(Beginning of RECORDS PROVIDED)

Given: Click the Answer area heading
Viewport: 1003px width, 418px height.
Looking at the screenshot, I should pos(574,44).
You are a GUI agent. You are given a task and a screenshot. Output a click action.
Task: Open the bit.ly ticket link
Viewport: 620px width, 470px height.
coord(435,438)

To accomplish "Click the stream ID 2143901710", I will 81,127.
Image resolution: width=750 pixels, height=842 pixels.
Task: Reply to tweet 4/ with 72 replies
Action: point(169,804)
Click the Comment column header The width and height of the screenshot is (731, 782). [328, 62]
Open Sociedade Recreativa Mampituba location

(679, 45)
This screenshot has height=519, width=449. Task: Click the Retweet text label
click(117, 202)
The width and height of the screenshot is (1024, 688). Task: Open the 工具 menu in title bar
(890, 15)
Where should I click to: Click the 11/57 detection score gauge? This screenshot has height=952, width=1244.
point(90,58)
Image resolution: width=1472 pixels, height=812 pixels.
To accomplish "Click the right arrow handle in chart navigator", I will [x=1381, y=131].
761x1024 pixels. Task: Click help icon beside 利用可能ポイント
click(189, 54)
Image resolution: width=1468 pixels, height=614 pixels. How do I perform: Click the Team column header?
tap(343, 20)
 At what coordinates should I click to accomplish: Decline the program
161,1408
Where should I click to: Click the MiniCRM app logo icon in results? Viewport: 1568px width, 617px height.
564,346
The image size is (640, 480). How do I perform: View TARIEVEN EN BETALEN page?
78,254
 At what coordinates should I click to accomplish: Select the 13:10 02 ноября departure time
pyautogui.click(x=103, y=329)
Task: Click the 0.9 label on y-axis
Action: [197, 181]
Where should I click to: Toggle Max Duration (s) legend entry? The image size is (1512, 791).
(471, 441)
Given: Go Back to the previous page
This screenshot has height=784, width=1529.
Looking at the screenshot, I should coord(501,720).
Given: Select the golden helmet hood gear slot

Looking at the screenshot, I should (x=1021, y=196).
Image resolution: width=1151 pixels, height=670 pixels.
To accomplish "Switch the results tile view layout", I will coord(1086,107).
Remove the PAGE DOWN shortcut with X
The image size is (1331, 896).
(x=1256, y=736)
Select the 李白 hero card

(End of RECORDS PROVIDED)

__EXERCISE INSTRUCTIONS__:
Copy the material above, keeping every line exactly as it stands.

__ANSWER BOX__:
Given: Click the Answer area heading
Viewport: 1003px width, 418px height.
Looking at the screenshot, I should pos(574,44).
You are a GUI agent. You are given a task and a screenshot. Output a click action.
Task: Open the bit.ly ticket link
Viewport: 620px width, 470px height.
coord(435,438)

To accomplish "Click the stream ID 2143901710", I will 81,127.
Image resolution: width=750 pixels, height=842 pixels.
Task: Reply to tweet 4/ with 72 replies
Action: point(169,804)
Click the Comment column header The width and height of the screenshot is (731, 782). [328, 62]
Open Sociedade Recreativa Mampituba location

(679, 45)
This screenshot has height=519, width=449. Task: Click the Retweet text label
click(117, 202)
The width and height of the screenshot is (1024, 688). Task: Open the 工具 menu in title bar
(890, 15)
Where should I click to: Click the 11/57 detection score gauge? This screenshot has height=952, width=1244.
point(90,58)
Image resolution: width=1472 pixels, height=812 pixels.
To accomplish "Click the right arrow handle in chart navigator", I will [x=1381, y=131].
761x1024 pixels. Task: Click help icon beside 利用可能ポイント
click(189, 54)
Image resolution: width=1468 pixels, height=614 pixels. How do I perform: Click the Team column header?
tap(343, 20)
 At what coordinates should I click to accomplish: Decline the program
161,1408
Where should I click to: Click the MiniCRM app logo icon in results? Viewport: 1568px width, 617px height.
564,346
The image size is (640, 480). How do I perform: View TARIEVEN EN BETALEN page?
78,254
 At what coordinates should I click to accomplish: Select the 13:10 02 ноября departure time
pyautogui.click(x=103, y=329)
Task: Click the 0.9 label on y-axis
Action: [197, 181]
Where should I click to: Toggle Max Duration (s) legend entry? The image size is (1512, 791).
(471, 441)
Given: Go Back to the previous page
This screenshot has height=784, width=1529.
Looking at the screenshot, I should coord(501,720).
Given: Select the golden helmet hood gear slot

Looking at the screenshot, I should (x=1021, y=196).
Image resolution: width=1151 pixels, height=670 pixels.
To accomplish "Switch the results tile view layout", I will coord(1086,107).
Remove the PAGE DOWN shortcut with X
The image size is (1331, 896).
(x=1256, y=736)
Select the 李白 hero card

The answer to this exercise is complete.